- **PROVIDED RECORDS**:
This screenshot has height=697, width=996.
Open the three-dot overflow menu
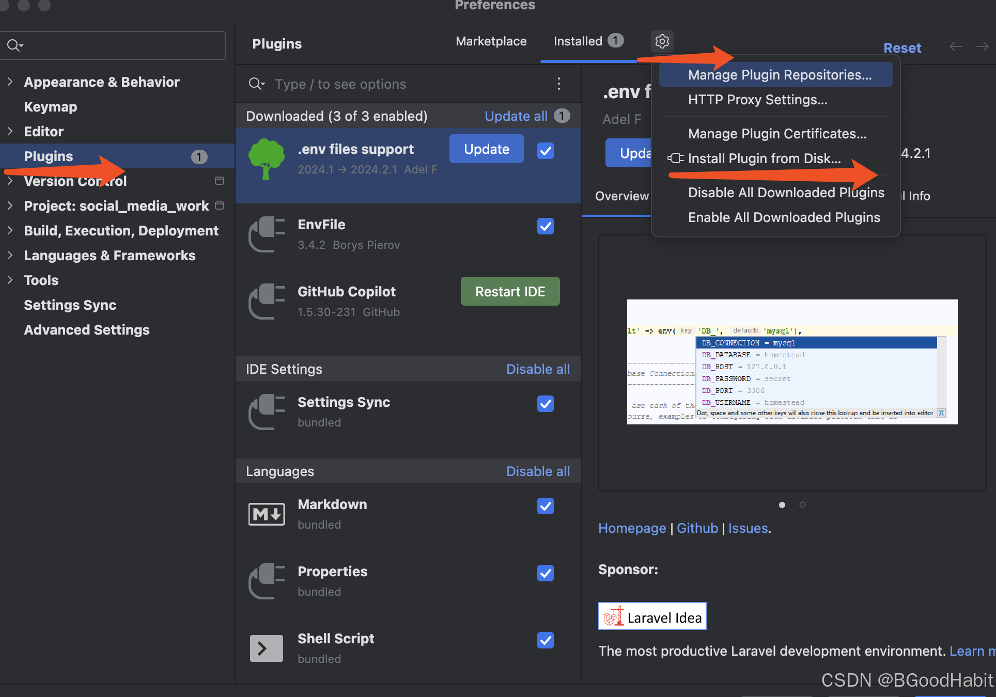(x=558, y=84)
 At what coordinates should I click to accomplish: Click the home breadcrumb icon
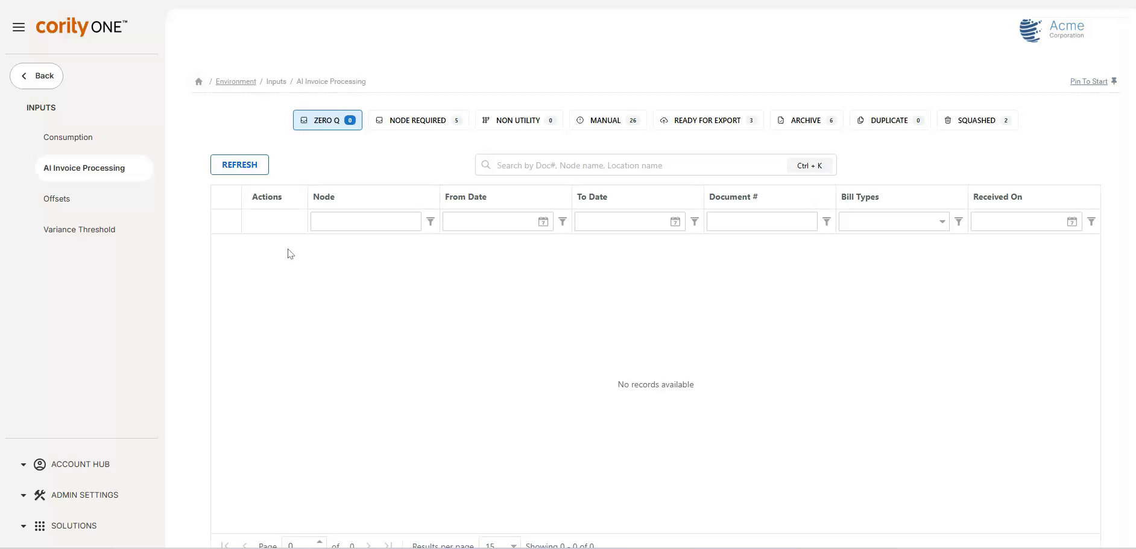tap(198, 81)
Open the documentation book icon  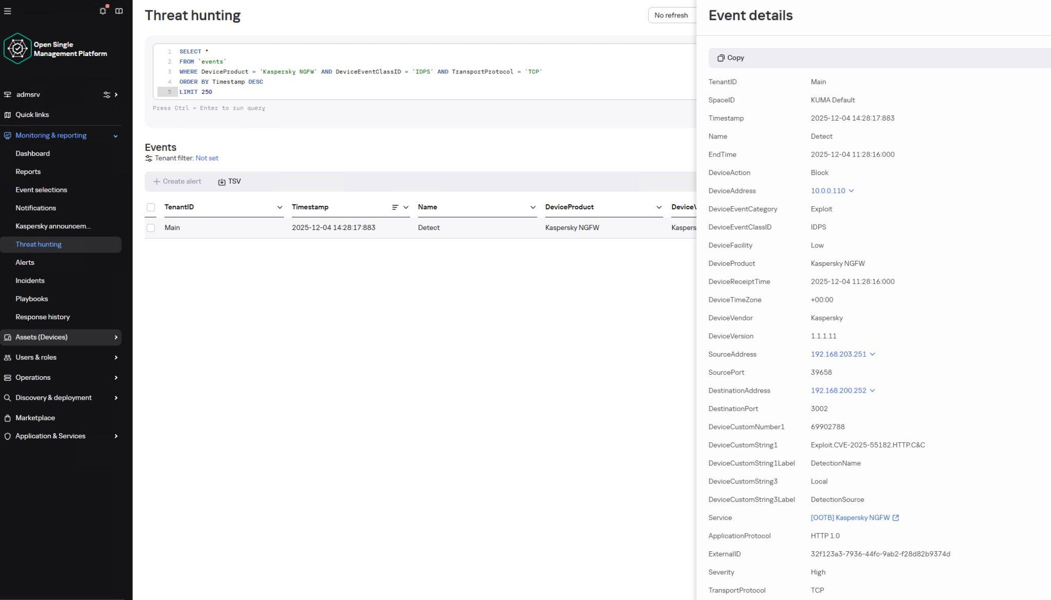119,11
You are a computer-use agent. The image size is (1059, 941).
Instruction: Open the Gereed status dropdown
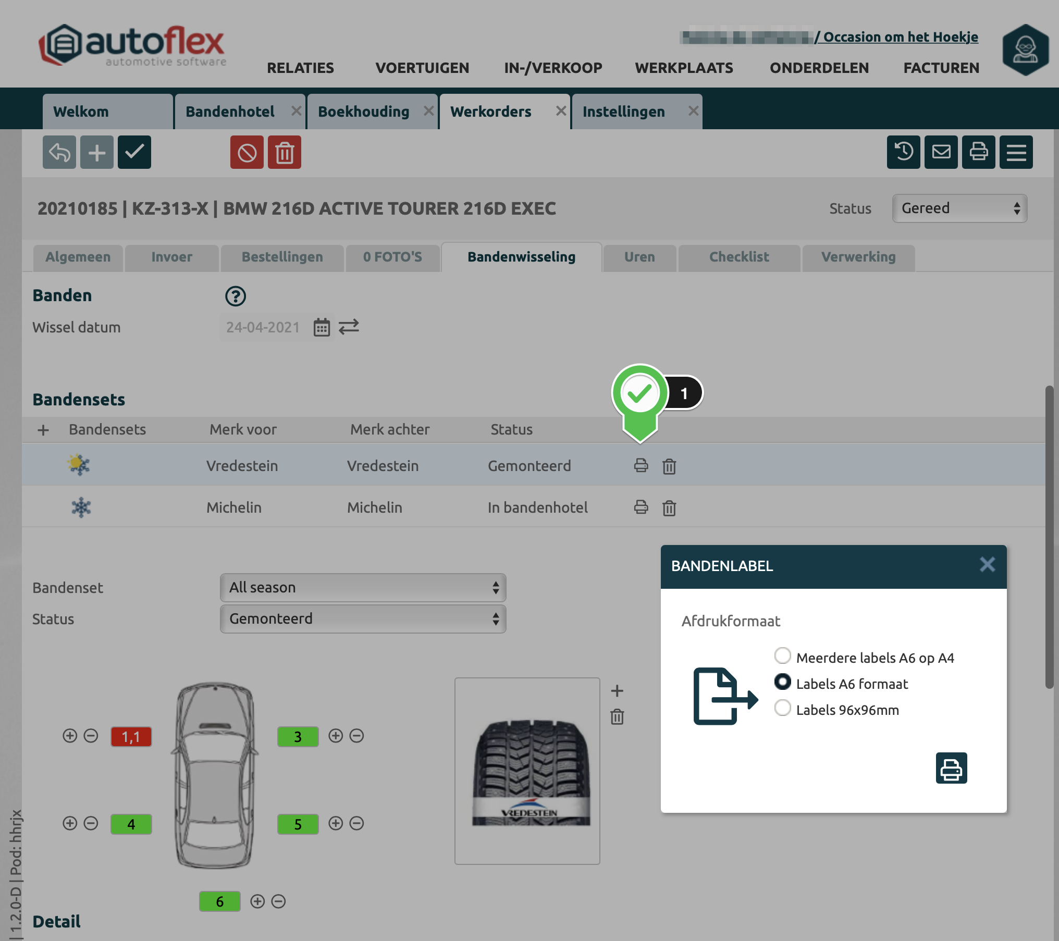point(959,208)
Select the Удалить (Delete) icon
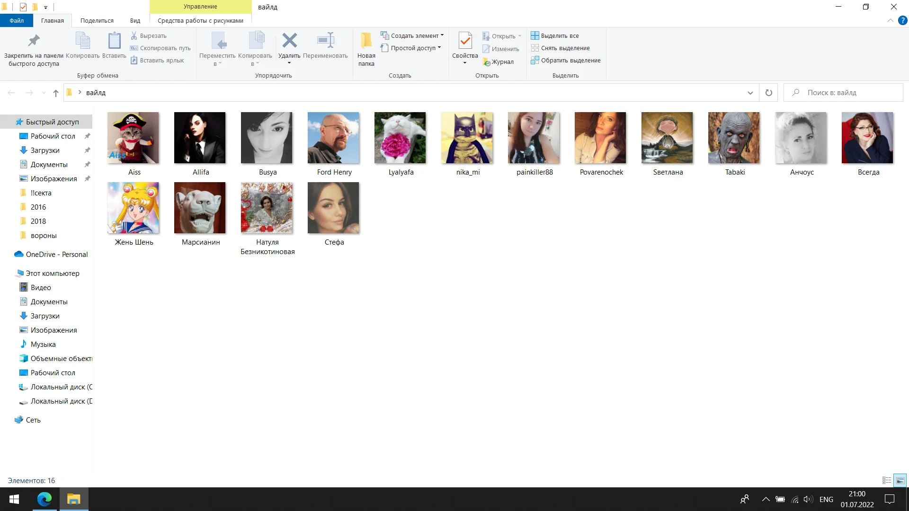The image size is (909, 511). (x=289, y=40)
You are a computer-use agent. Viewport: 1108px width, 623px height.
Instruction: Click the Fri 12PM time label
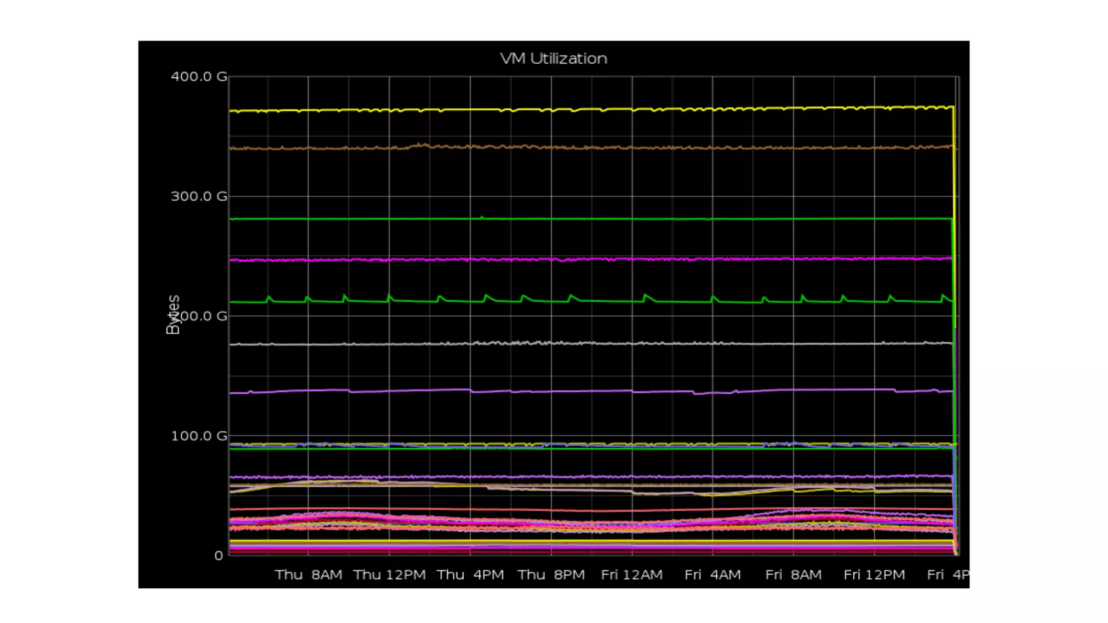[874, 575]
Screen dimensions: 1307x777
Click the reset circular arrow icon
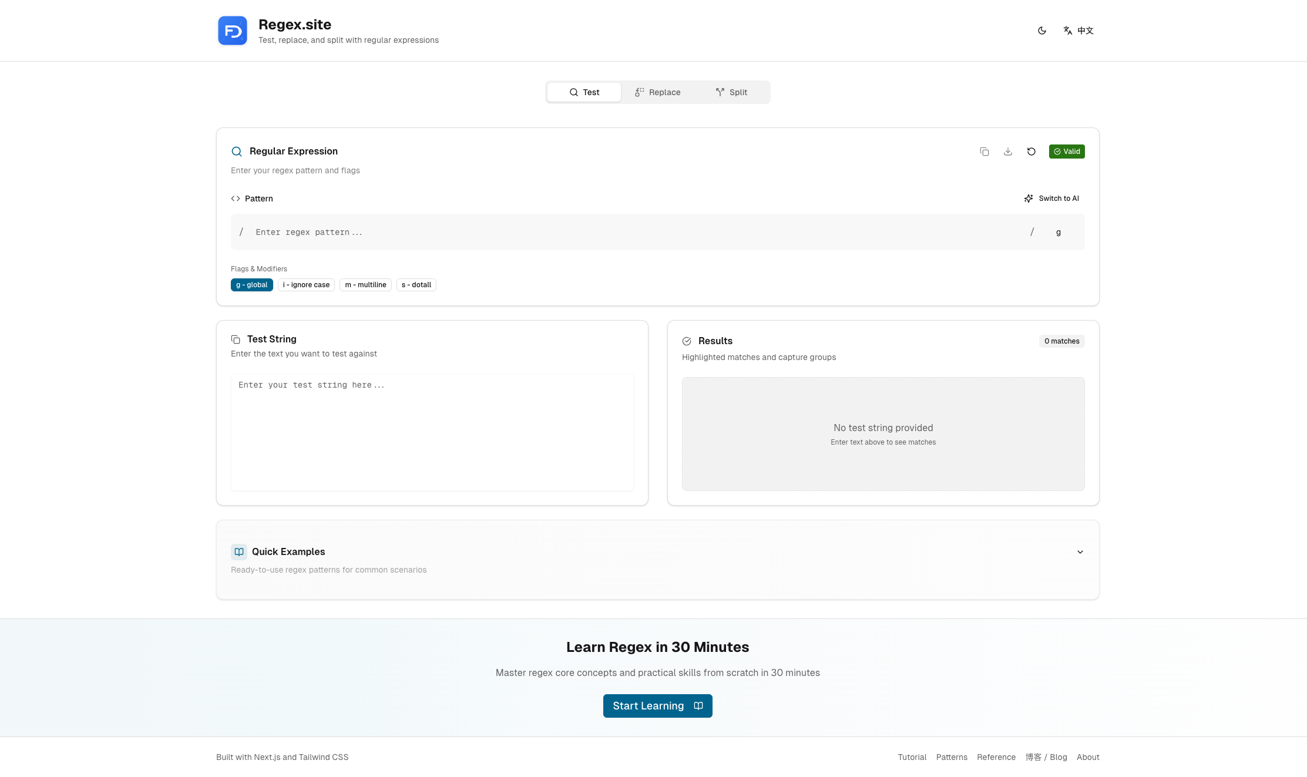(1032, 152)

- **TASK BRIEF**:
Look for the word "computer" in every line of the listing and copy the lines that have it.

- **ANSWER FOR THIS EXERCISE**:
You are a computer-use agent. The image size is (1059, 941).
You are a computer-use agent. Viewport: 1108px width, 623px height.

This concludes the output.